El presidente francés, François Hollande, dijo hoy que el programa nuclear de Irán, "sin una finalidad civil creíble", es inaceptable y constituye una amenaza para todos los Estados de la región, por lo que abogó por incrementar las sanciones si ese país no acata la legalidad internacional.

En su discurso de apertura de la XX conferencia anual de embajadores, el jefe del Estado francés sostuvo que la mayor incertidumbre de la época actual es "el riesgo de proliferación nuclear y sus consecuencias, pero también el miedo legítimo que inspira y las reacciones preventivas que puede provocar".

"La postura de Francia es clara, será inaceptable que Irán se dote de armamento nuclear.
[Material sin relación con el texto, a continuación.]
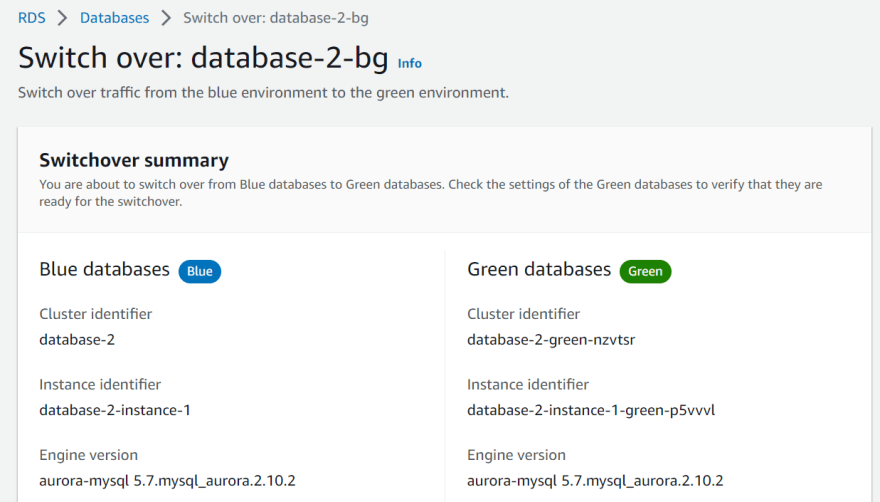Click the green cluster identifier database-2-green-nzvtsr
The image size is (880, 502).
point(551,340)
Ese país debe cumplir sus obligaciones internacionales", indicó durante su intervención, en la que señaló que "la vía del diálogo sigue abierta".

Hollande, en presencia de parte del Ejecutivo galo y del cuerpo diplomático acreditado en París, añadió que Francia aboga por una solución diplomática de la crisis.

"Pero mientras Irán no responda a todas las cuestiones en suspenso y no acate la legalidad internacional, es nuestra responsabilidad acentuar las sanciones contra el régimen de Teherán", subrayó.